Still catching up from the New England trip.  Today was the Ceremonial Marking of the Maps.  It’s something I enjoy doing tremendously, marking out the routes that we took.  I usually end up doing it twice – once on the large US map, and once on the individual AAA maps.  If you like driving, the roads you’ve driven are sort of an archive unto themselves.  2001: the Columbia River Gorge and the Oregon coast.  1997, and then 1999 again: The Loneliest Road in America across Nevada.  2011: A helluva lot of Nebraska.  2012: The Grand Tour of New England.  You can’t really get to know a place by driving through it once, which it why great photographers often make a career out of one state.  But you can get a little sense of the lay of the land, see what you missed, and plan the next trip.

As for the photographs, I’m still working on those.  Posted a bunch of them to Facebook, but a two-week excursion into the Far Northeast deserves a section on The Site, not just a Facebook album.  Of course, you could say the same thing about Nebraska.

In the meantime, maybe someone needs to get the working press a map to what happened in Benghazi, and then perhaps they can politely ask for their manhood back from whatever jar Jay Carney is keeping it in.  I realize that what we used to affectionately call the MSM thinks that this time, they really show us who’s boss.  They thought they had done that during Katrina, when they finally got their revenge for being thwarted in the 2004 election.  (You remember 2004, don’t you?  The year that the Tiffany Network teamed up with 42nd Street to foist a false-document hoax on the public to unseat a sitting President?)  It must be tiring for them, having to do this over and over again.

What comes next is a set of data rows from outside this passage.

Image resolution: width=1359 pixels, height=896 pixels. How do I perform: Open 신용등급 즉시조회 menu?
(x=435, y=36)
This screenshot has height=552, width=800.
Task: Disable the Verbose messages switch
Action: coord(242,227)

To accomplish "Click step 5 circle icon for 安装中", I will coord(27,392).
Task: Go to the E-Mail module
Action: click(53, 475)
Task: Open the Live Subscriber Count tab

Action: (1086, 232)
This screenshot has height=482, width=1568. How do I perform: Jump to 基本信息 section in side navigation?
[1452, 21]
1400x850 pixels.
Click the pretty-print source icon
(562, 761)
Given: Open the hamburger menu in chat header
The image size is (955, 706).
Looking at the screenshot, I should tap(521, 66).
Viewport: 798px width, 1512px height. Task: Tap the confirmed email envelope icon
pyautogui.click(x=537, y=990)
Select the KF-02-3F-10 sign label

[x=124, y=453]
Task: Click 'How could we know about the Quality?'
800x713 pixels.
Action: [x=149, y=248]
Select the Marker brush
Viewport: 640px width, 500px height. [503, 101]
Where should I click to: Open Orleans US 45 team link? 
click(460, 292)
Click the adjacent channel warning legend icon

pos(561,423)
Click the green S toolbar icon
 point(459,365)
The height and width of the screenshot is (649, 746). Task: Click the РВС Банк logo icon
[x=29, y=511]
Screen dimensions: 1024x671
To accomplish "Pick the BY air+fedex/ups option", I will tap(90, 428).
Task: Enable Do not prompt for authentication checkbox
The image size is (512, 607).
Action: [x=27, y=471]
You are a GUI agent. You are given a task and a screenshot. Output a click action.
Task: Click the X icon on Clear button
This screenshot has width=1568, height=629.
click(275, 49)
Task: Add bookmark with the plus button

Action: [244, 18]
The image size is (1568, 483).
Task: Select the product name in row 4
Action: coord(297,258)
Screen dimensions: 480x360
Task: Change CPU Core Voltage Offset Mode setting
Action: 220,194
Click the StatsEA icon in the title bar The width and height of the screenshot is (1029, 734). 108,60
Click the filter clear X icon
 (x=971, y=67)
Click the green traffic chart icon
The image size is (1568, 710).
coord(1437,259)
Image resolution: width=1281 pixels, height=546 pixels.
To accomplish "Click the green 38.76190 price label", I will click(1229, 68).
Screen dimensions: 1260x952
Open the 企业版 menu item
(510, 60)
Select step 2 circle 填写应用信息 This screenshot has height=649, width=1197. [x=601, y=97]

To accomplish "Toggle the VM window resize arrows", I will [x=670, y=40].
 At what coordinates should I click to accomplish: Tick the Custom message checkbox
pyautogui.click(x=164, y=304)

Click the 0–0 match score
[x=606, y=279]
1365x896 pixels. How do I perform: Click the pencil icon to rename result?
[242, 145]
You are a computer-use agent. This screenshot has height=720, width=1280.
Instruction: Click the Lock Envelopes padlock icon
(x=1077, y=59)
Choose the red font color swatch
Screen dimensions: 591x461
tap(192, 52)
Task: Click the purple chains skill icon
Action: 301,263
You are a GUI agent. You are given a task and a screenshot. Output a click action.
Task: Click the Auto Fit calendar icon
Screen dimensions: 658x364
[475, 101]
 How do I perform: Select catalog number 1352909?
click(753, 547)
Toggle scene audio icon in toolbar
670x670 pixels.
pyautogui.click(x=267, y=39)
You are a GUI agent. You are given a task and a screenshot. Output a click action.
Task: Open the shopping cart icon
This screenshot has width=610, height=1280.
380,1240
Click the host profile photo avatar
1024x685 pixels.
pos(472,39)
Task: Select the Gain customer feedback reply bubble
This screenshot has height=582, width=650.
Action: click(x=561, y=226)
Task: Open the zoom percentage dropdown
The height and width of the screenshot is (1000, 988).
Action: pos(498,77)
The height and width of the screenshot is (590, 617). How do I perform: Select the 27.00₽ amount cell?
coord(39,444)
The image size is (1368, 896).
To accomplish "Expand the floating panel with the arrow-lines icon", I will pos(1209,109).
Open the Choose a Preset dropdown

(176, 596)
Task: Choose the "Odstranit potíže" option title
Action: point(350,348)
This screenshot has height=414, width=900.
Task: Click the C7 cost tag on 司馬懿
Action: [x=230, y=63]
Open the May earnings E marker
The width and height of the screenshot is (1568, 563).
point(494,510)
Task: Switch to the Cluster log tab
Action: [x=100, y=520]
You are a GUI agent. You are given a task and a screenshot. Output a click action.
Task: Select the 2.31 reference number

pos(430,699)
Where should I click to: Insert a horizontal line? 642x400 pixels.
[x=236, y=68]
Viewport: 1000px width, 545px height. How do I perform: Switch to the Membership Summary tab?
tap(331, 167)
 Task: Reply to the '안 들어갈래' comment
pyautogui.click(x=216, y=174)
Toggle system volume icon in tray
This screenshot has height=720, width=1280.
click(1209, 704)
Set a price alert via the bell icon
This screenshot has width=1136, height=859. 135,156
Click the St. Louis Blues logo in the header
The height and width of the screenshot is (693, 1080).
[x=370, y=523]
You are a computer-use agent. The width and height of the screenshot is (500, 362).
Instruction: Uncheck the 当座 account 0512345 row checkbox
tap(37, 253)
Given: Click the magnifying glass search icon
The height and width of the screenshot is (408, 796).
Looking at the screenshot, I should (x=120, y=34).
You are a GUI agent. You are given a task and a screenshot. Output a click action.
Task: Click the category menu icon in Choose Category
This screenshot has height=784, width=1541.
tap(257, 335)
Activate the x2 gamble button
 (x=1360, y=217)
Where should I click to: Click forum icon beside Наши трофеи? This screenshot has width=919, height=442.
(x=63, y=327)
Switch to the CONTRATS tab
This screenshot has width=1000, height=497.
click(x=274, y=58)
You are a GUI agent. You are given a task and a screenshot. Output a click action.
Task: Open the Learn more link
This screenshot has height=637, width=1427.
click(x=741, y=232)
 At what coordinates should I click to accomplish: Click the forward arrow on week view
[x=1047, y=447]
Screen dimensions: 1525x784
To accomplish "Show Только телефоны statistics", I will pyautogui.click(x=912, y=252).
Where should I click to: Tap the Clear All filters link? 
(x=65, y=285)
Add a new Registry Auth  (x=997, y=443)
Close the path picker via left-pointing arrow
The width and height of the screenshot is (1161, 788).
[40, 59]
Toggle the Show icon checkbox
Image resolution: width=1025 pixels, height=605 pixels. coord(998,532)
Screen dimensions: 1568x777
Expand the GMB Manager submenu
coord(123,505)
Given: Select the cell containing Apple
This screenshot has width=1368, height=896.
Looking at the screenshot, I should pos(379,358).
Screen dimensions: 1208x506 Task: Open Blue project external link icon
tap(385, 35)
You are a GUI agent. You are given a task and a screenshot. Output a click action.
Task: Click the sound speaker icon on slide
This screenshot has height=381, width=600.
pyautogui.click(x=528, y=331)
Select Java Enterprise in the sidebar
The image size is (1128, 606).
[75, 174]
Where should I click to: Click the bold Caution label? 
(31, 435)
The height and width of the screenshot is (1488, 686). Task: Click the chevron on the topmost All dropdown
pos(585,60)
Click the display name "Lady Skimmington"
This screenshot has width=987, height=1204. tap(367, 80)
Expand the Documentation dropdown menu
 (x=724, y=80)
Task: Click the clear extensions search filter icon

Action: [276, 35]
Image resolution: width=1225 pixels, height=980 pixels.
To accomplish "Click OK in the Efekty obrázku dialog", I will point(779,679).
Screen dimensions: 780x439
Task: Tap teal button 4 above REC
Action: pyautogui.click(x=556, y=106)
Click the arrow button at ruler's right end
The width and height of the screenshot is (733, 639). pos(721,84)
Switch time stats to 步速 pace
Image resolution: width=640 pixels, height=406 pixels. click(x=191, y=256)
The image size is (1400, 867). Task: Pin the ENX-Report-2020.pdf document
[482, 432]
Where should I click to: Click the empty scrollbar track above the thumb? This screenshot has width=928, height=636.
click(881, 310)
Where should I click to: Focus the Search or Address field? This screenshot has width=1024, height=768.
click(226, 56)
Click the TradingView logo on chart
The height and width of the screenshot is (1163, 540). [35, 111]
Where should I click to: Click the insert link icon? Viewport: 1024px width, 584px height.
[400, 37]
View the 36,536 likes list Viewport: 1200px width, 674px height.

I have a very old friend, a White House reporter for a newspaper you’ve probably heard of.  He wrote a piece a few days after the September 11 attacks this year, parroting the administration line about the whole thing being, as Mark Steyn put it, film criticism that got out of hand.  I wrote him a brief email, asking him how he could write this as fact, when it was clear, even then, that at a minimum, the attack in Libya didn’t have anything to do with the video, and that the video’s connection to the rest of what was going on was word-of-mouth and tenuous at best.  He replied that “the intel guys didn’t have indications of premeditation.”  Um, the intel guys were lying to you, my friend.  Now that is a story in its own right.  Count on it to be written sometime after January 21, 2017.

But just in case anyone in the briefing room wants to turn in their claim check on the family jewels, Bill Hobbs has helpfully put together a road map of the administration’s handling of this year’s September 11:

Fact: The Obama administration required our ambassador in Libya to be “protected” by “security” people who had no bullets in their guns.

Fact: The Obama administration was forewarned of the possibility of a terrorist attack against the U.S. in Libya days before 9/11/12. Fact: The Obama administration made zero changes to the security measures taken to protect our ambassador and defend our embassy and consulate.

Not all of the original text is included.